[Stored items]
* * * * * * * * *
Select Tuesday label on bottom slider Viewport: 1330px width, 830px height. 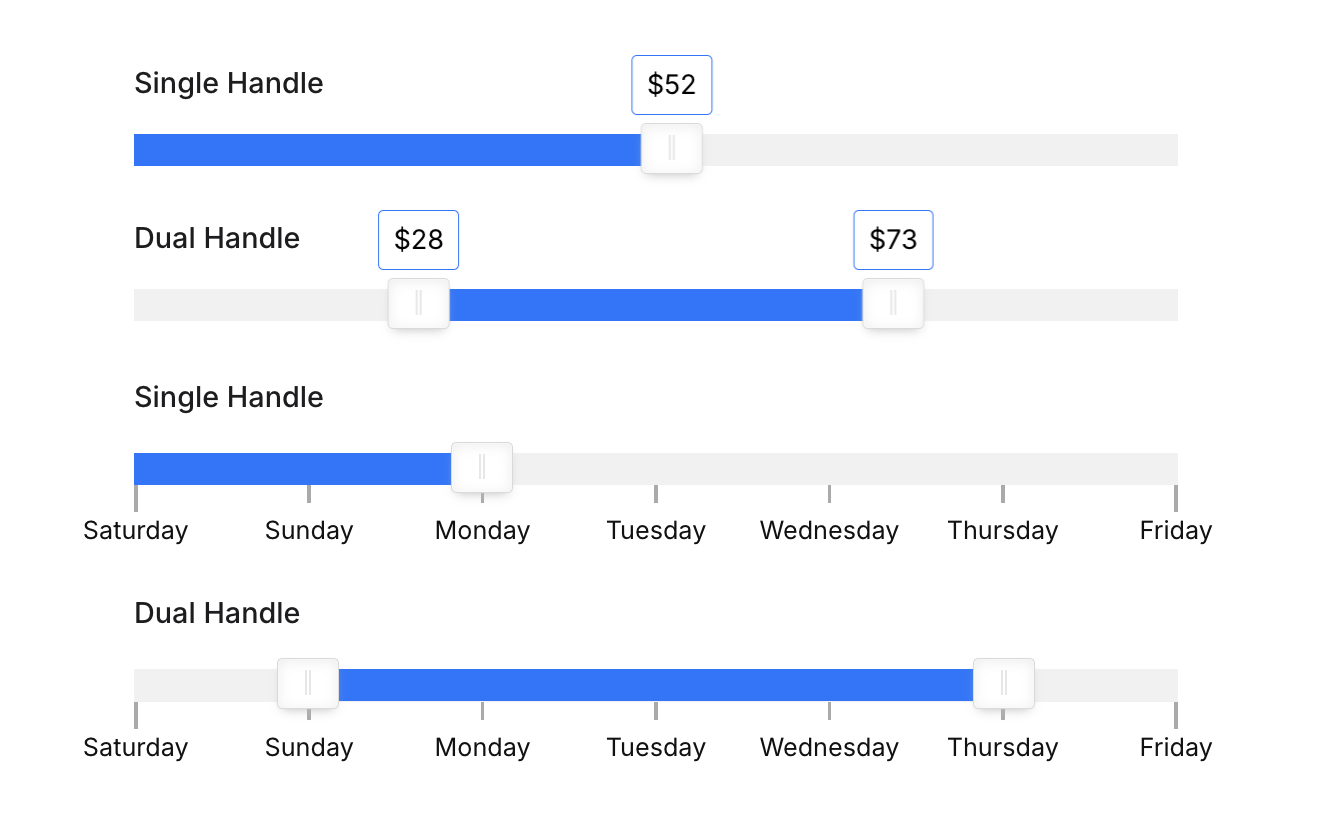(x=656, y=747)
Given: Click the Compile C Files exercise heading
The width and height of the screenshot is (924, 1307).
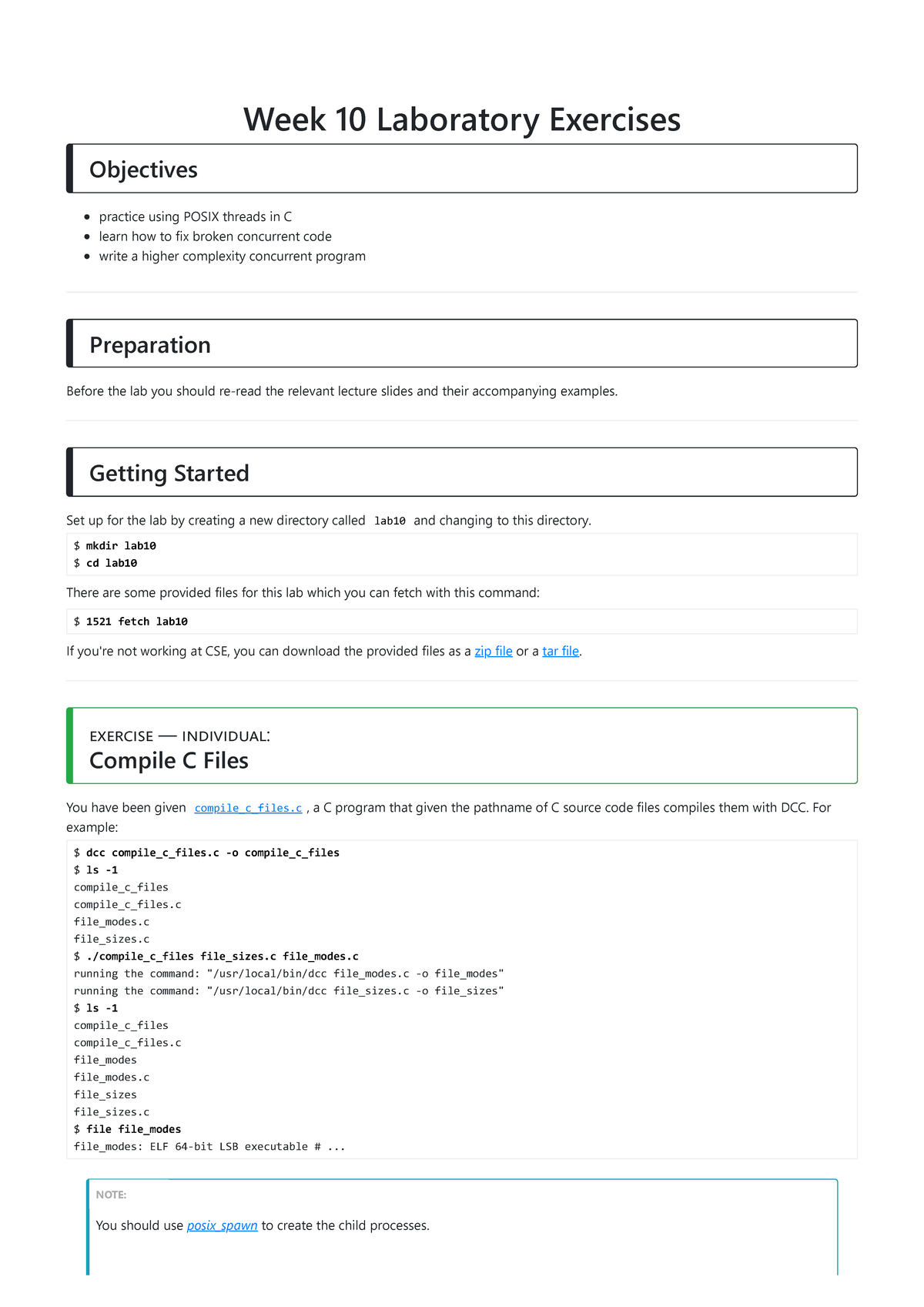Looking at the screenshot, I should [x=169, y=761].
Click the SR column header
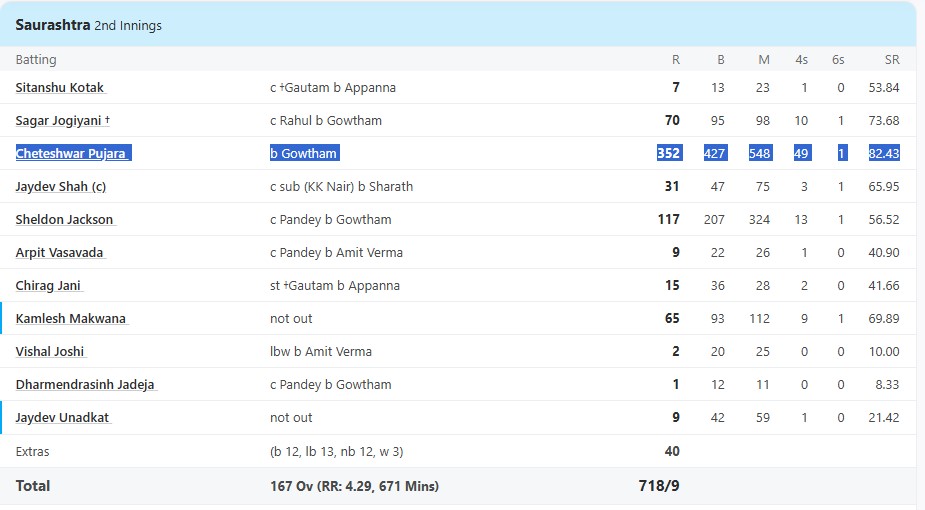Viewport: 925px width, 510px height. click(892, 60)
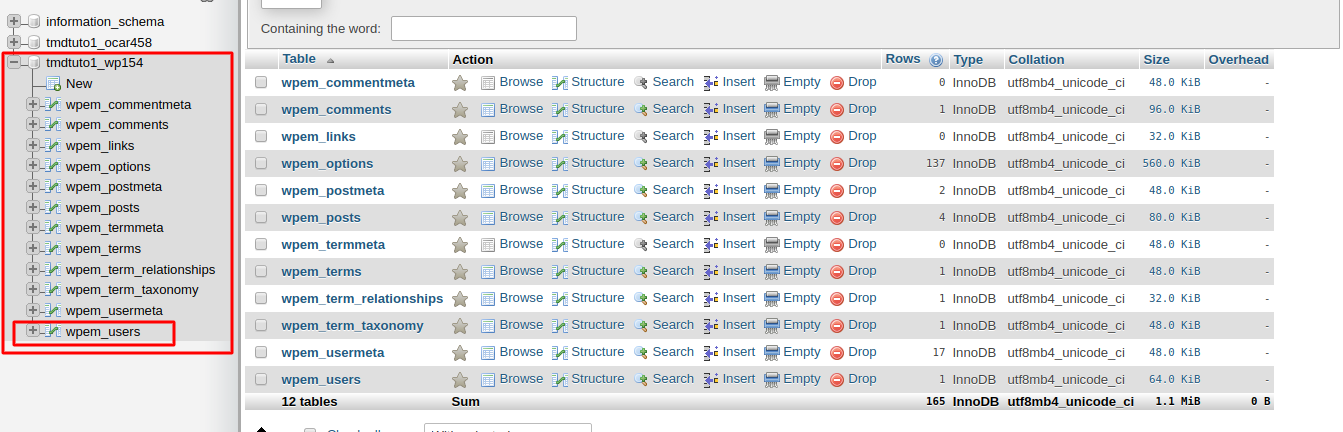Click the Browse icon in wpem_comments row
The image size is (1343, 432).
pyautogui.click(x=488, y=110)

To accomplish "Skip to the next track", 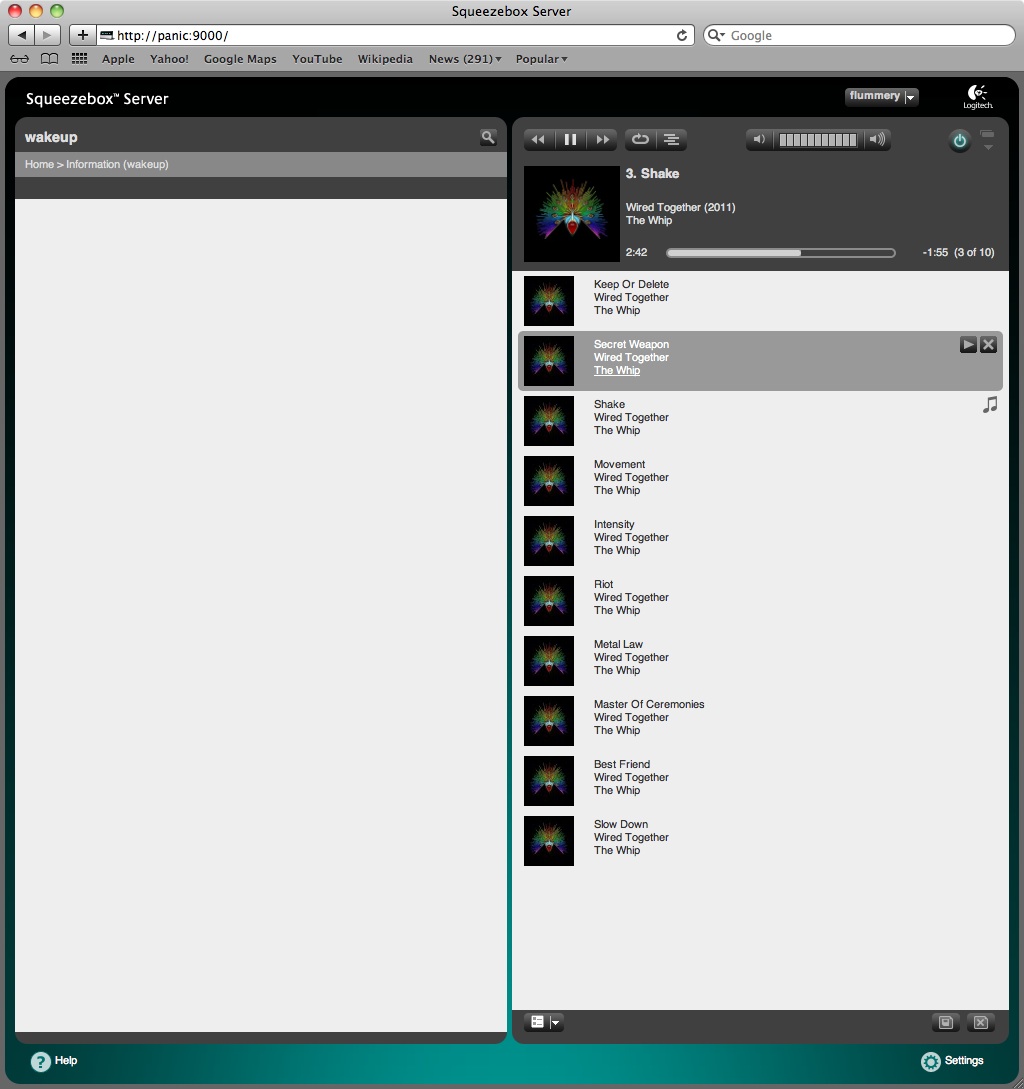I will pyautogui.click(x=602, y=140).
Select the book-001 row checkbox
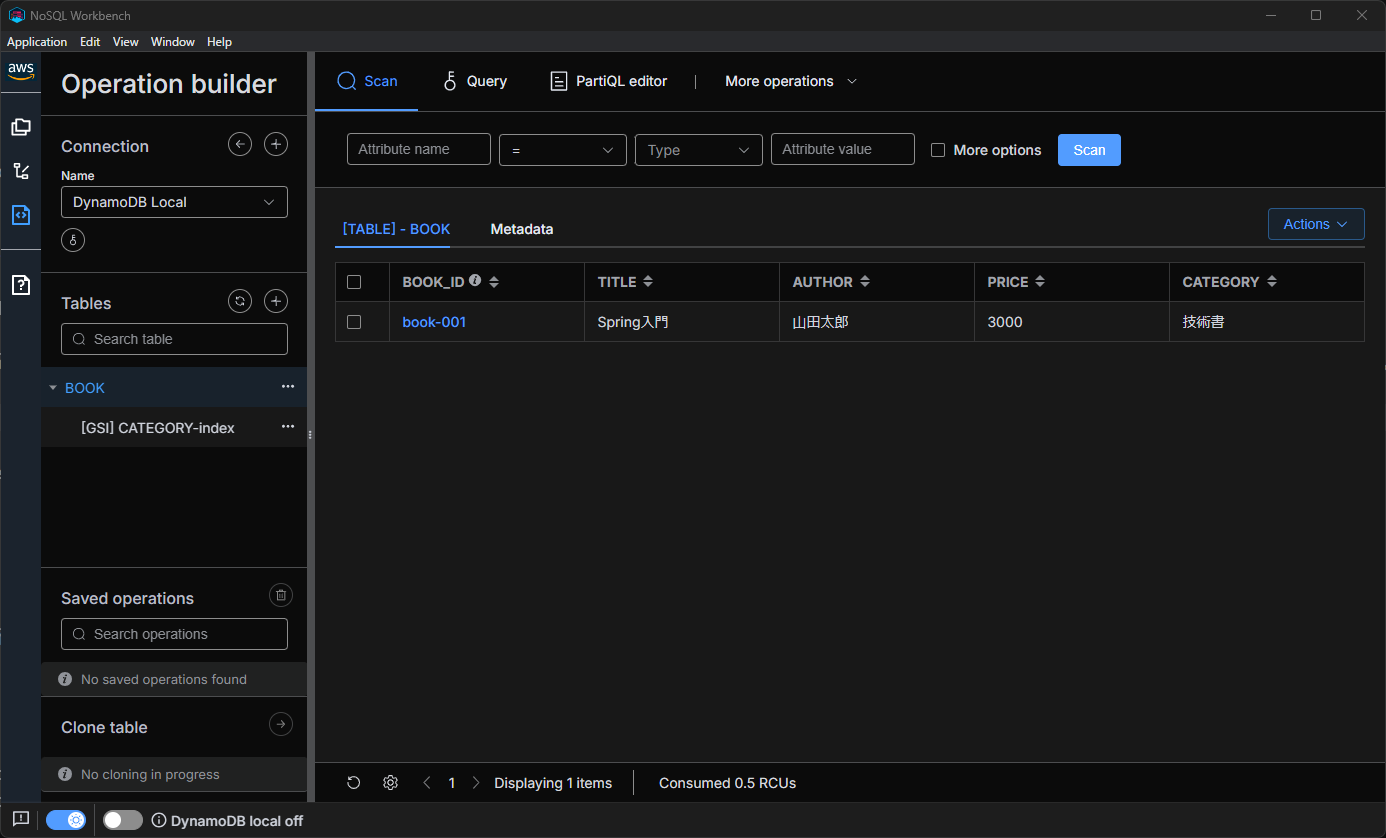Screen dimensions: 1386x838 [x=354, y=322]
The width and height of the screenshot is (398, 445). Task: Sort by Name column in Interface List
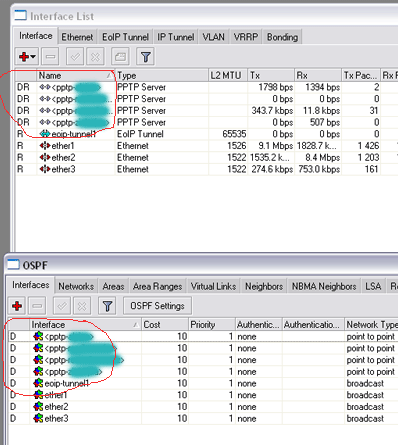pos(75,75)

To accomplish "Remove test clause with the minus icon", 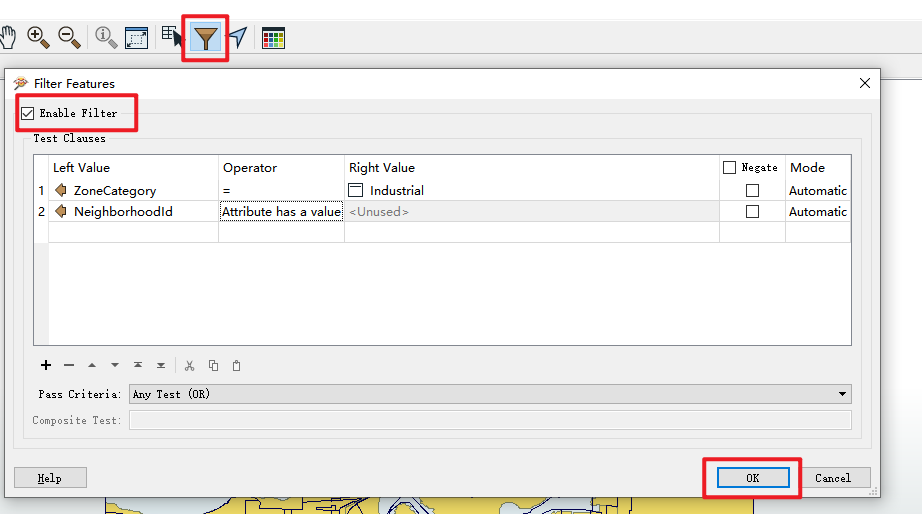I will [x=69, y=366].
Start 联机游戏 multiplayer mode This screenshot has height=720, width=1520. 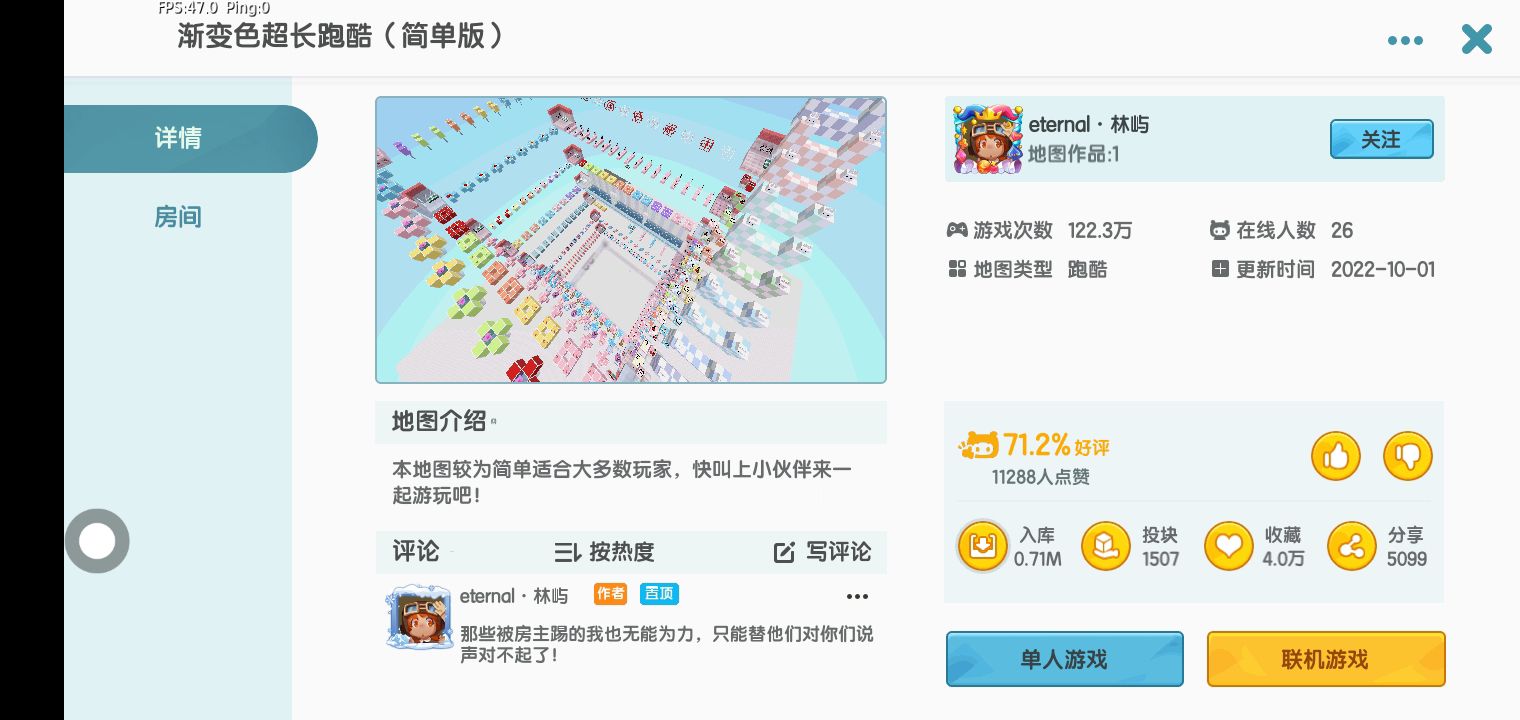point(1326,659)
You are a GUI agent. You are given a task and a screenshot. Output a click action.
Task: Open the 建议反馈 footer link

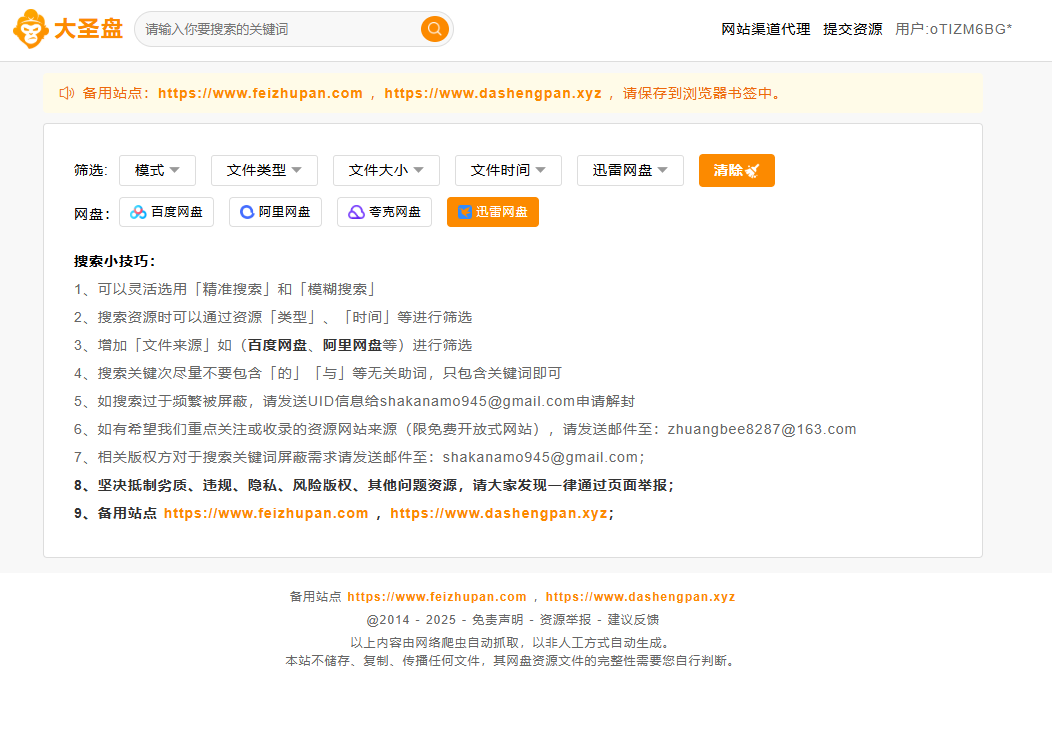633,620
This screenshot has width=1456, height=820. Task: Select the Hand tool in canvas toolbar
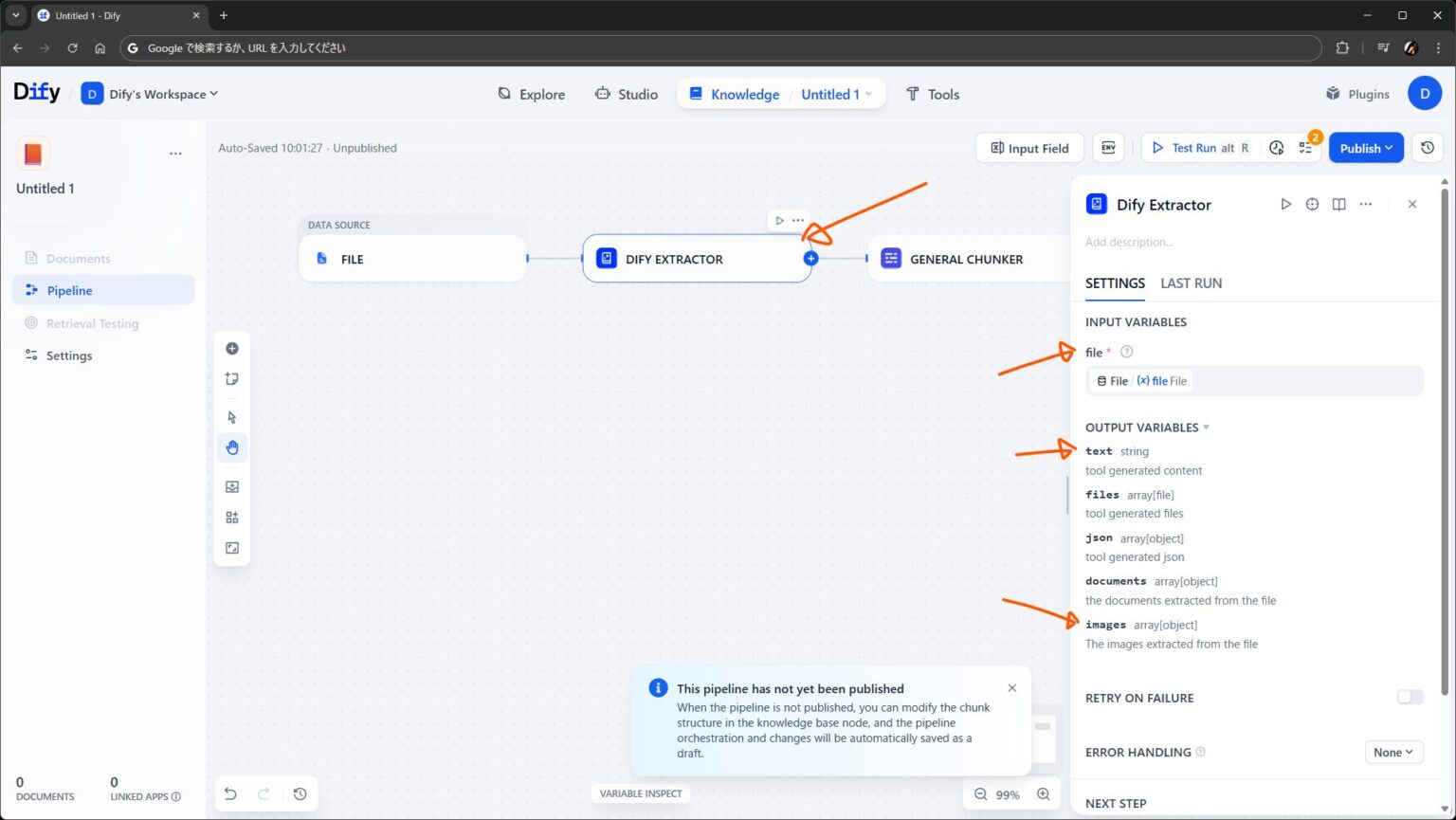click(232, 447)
* * * * * * * * *
TRY IT >> The answer consists solely of the lines from the one holding "Task: Open the 建议反馈 footer link" through the last line of the entries above, set down verbatim, without any pictures.

SOLUTION FOR THIS TASK >>
Task: Open the 建议反馈 footer link

633,620
This screenshot has width=1456, height=820. Task: Select the Hand tool in canvas toolbar
click(232, 447)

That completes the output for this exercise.